# taz.de -- Alternativer Nobelpreis: Eine konservative Anarchistin
       
       > Taiwans erste Digitalministerin Audrey Tang sieht sich als
       > „staatsbürgerliche Hackerin“. Sie will die digitale Zukunft
       > radikaldemokratisch gestalten.
       
 (IMG) Bild: Audrey Tang ist eine der diesjährigen Gewinnerinnen des Right Liverlihood Awards
       
       Berlin taz | Als „staatsbürgerliche Hackerin“ und „konservative
       Anarchistin“ beschrieb sie sich selbst vor fünf Jahren in einem
       [1][Interview mit der taz]. Die heute 44-jährige freie Programmiererin
       Audrey Tang ist die erste Person aus Taiwan überhaupt, die mit dem
       [2][Right Livelihood Award] ausgezeichnet wird. Begründet wird dies damit,
       dass sie „den sozialen Gebrauch digitaler Technologie zu Stärkung der
       Bürger vorangebracht, die Demokratie erneuert und Spaltungen überwunden“
       habe.
       
       Tang war Taiwans erste Digitalministerin, Taiwans erste Beamtin mit
       nicht-binärem Geschlecht und die erste trans Ministerin der Welt. Sie nennt
       sich „post gender“ und sagt, sie akzeptiere „jedes Pronomen, mit dem mich
       die Leute online beschreiben.“ Heute ist Tang digitale Botschafterin
       Taiwans – sie vertritt also einen kleinen, international isolierten
       ostasiatischen Inselstaat, der zugleich eine Chip-Weltmacht ist und [3][von
       der Volksrepublik China mit gewaltsamer Vereinigung bedroht wird].
       
       Als Parteilose war Tang acht Jahre in der Regierung der Peking-kritischen
       Demokratischen Fortschrittspartei, bis sie 2024 von sich aus abtrat und
       seitdem weltweit als basisdemokratische Digitalaktivistin unterwegs ist.

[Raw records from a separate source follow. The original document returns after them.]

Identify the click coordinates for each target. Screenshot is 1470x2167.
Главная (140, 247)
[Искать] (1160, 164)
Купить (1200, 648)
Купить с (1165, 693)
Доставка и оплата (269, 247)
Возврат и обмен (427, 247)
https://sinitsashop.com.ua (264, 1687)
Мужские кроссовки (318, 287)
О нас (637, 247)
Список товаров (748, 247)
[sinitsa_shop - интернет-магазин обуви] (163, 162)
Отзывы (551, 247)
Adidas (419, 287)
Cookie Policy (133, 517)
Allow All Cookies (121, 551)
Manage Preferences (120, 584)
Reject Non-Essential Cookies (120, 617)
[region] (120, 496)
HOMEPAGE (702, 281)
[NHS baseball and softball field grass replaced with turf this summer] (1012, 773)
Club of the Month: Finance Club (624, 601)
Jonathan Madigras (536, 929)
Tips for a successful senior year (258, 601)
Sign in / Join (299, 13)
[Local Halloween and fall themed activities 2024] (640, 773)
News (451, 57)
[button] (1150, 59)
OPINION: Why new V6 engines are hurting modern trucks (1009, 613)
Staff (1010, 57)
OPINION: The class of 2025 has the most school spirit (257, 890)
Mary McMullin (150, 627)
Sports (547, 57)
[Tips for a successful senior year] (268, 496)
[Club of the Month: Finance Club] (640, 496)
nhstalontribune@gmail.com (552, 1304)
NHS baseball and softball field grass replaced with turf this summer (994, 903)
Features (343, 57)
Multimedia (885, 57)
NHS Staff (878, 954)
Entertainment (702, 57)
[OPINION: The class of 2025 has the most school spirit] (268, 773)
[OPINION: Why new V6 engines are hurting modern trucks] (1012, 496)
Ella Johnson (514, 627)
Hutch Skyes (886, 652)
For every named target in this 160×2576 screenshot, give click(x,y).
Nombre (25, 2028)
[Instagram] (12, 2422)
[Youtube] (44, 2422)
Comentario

       Schon 2021 trat sie [4][digital auch beim taz lab auf].
       
       ## Überfliegerin in der Netzwelt
       
       Tang, die einen Teil ihrer Kindheit in Deutschland verbrachte, ist eine
       Überfliegerin. Sie begann mit acht Jahren das Programmieren. Mit 14 verließ
       sie ohne Abschluss die Schule und bildete sich selbst zur
       Softwareprogrammiererin aus. Mit 19 beriet sie den Apple-Konzern und die
       Wikimedia-Foundation im Silicon Valley. Sie übersetzte mehrere Handbücher
       von Open-Source-Software ins traditionelle Chinesisch.
       
       2012 war sie Mitgründerin der digitalen freien Bürgerbeteiligungsplattform
       g0v, bei der sie noch heute aktiv mitarbeitet. 2014 beteiligte sie sich an
       der Sonnenblumenbewegung, die aus Protest gegen ein geplantes
       Dienstleistungsabkommen mit China das Parlament in Taipeh besetzte. Tang
       sorgte mit für die digitale Infrastruktur der Besetzer, die den Kurs der
       Regierung erfolgreich ändern konnten.
       
       Durch ihre ungewöhnliche Biografie wie durch ihre progressiven Gedanken zur
       Stärkung der Demokratie mittels digitaler Praktiken erregt Tang weltweit
       Aufmerksamkeit. Schon anhand ihrer Person zeigt sich ein deutlicher
       Kontrast Taiwans zum autoritär regierten China. Tang propagiert
       Transparenz, erkennt aber an, dass diese angesichts von Pekings auch
       digitalen Bedrohungen wie Manipulation und Fake News ihre Grenzen haben
       muss.
       
       ## Datenschutz schon in der Grundschule
       
       „Radikale Transparenz ist keine hundertprozentige Transparenz“, sagte sie
       im Januar 2020 zur taz. „Unsere Gegner wollen Menschen dazu bringen, der
       Demokratie zu misstrauen“. Radikale Transparenz diene als Gegenmittel, weil
       die Menschen den Kontext erfahren würden – also warum man über etwas
       spreche und warum man etwas tue. „Wir teilen gute und schlechte Nachrichten
       mit ihnen. Würden wir nur gute Nachrichten wie Propaganda verbreiten,
       vertrauten uns die Menschen nicht. So verstehen sie, dass wir eine
       Demokratie sind.“ Sie ist überzeugt: „Für die Gegner wird es dann
       schwierig, mit Desinformation Zwietracht zu säen.“
       
       Laut Tang ist es notwendig, die Demokratie digital zu überdenken. „Wer sich
       zum Beispiel bei der Bestimmung der Luft- und Wasserqualität auf den Staat
       verlässt, liefert sich der Umweltschutzbehörde aus“, sagte sie. Auch sich
       auf private Dienstleister zu verlassen mache abhängig. „Nur durch Stärkung
       des sozialen Sektors mit offener Hardware und durch Anbieten eines
       Breitbandzugangs als Menschenrecht werden soziale Innovationen auch in den
       ärmsten ländlichen Gegenden möglich“, so Tang.
       
       Sie setzt auch auf frühkindliche Medienbildung. Schon in der Grundschule
       müssten Kinder lernen, dass sie auch für ihre Daten verantwortlich seien.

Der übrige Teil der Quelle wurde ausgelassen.